[
https://issues.apache.org/jira/browse/MAHOUT-792?page=com.atlassian.jira.plugin.system.issuetabpanels:comment-tabpanel&focusedCommentId=13114109#comment-13114109
]
Dmitriy Lyubimov commented on MAHOUT-792:
-----------------------------------------
Another thing that I realized while working on MAHOUT-797, is that this
execution plan requires to pass 3 times over input of A instead of existing A,
if we are not saving Y. (first time to comute Y'Y, second time to compute B,
and third time to compute U).
So we either have to save Y, or incur passes over big dataset (assuming A is
much densier than Y).
And we we do save Y then we swap Q for Y, and Y would be much bigger than Q if
A is tall enough.
Potentially we are not saving intermediate Q blocks in the middle(which we can
reduce replication for), but in my task running 3 times over A actually
increases running time.
> Add new stochastic decomposition code
> -------------------------------------
>
> Key: MAHOUT-792
> URL: https://issues.apache.org/jira/browse/MAHOUT-792
> Project: Mahout
> Issue Type: New Feature
> Reporter: Ted Dunning
> Attachments: MAHOUT-792.patch, MAHOUT-792.patch, sd-2.pdf
>
>
> I have figured out some simplification for our SSVD algorithms. This
> eliminates the QR decomposition and makes life easier.

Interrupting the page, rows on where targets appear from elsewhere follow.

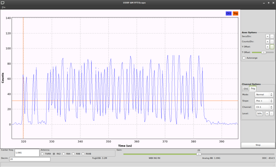Click the Y Offset minus button
Image resolution: width=276 pixels, height=167 pixels.
[x=272, y=47]
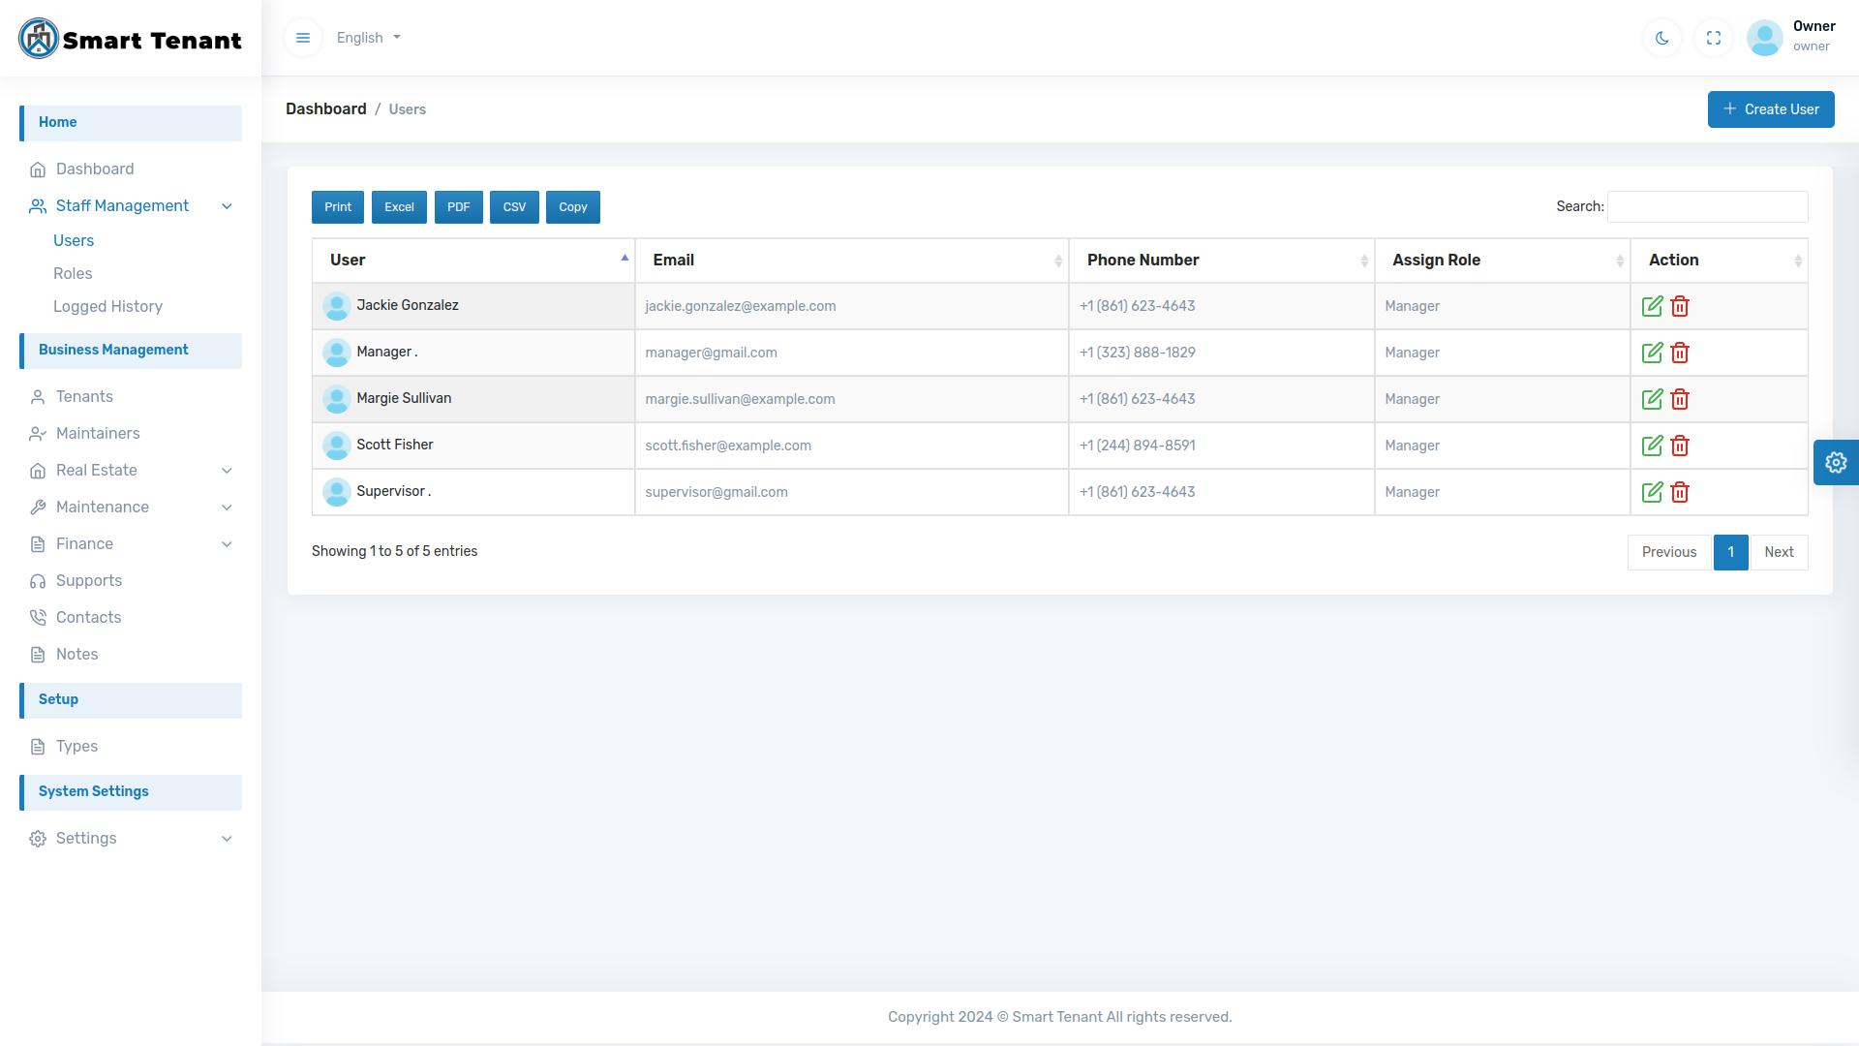1859x1046 pixels.
Task: Collapse the Staff Management section
Action: [x=227, y=205]
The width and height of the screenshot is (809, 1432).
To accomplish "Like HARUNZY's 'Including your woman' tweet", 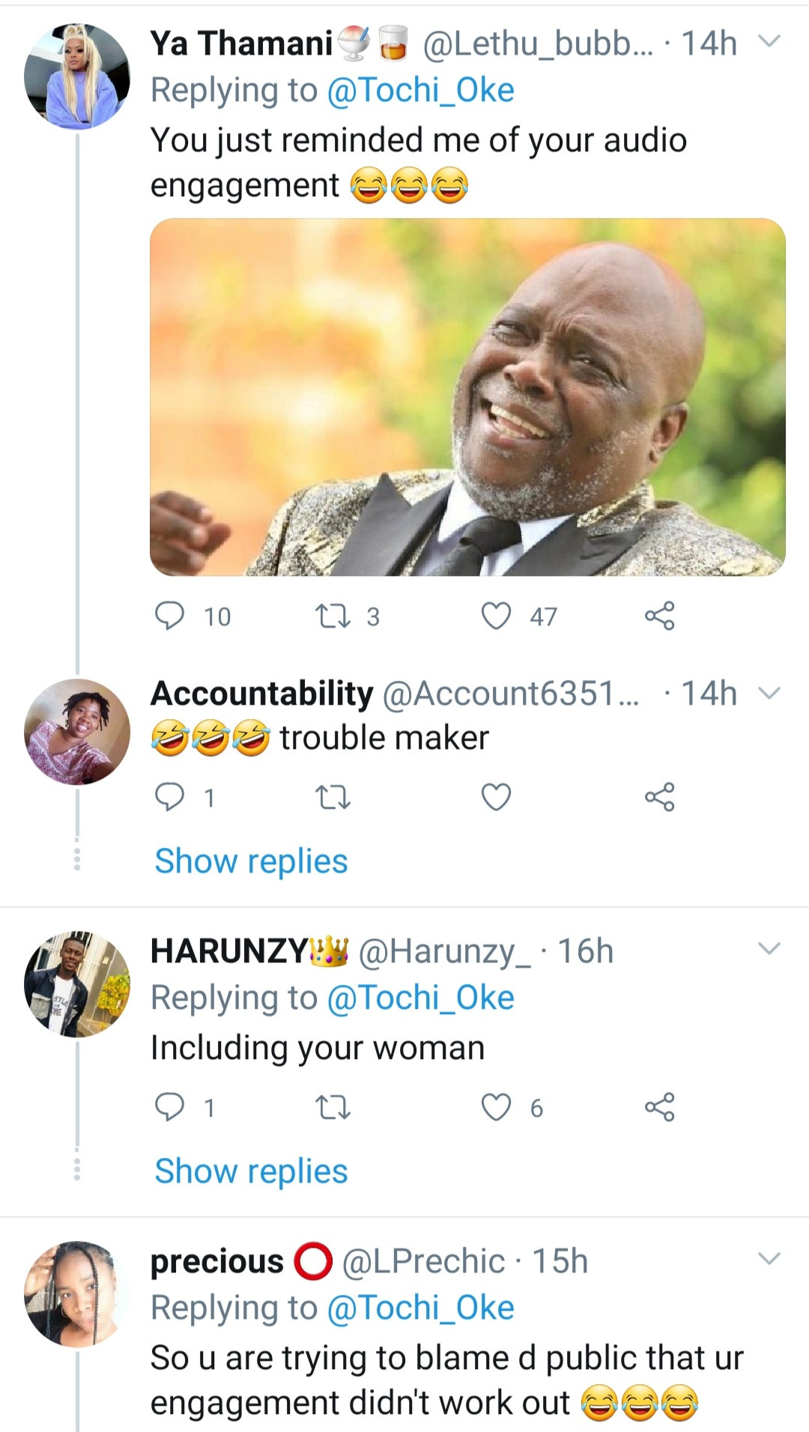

> I will produce a patch that contains the following:
> - a CholeskyDecomposition implementation that does pivoting (and thus
> rank-revealing) or not. This should actually be useful for solution of large
> out-of-core least squares problems.
> - an in-memory SSVD implementation that should work for matrices up to
> about 1/3 of available memory.
> - an out-of-core SSVD threaded implementation that should work for very
> large matrices. It should take time about equal to the cost of reading the
> input matrix 4 times and will require working disk roughly equal to the size
> of the input.
--
This message is automatically generated by JIRA.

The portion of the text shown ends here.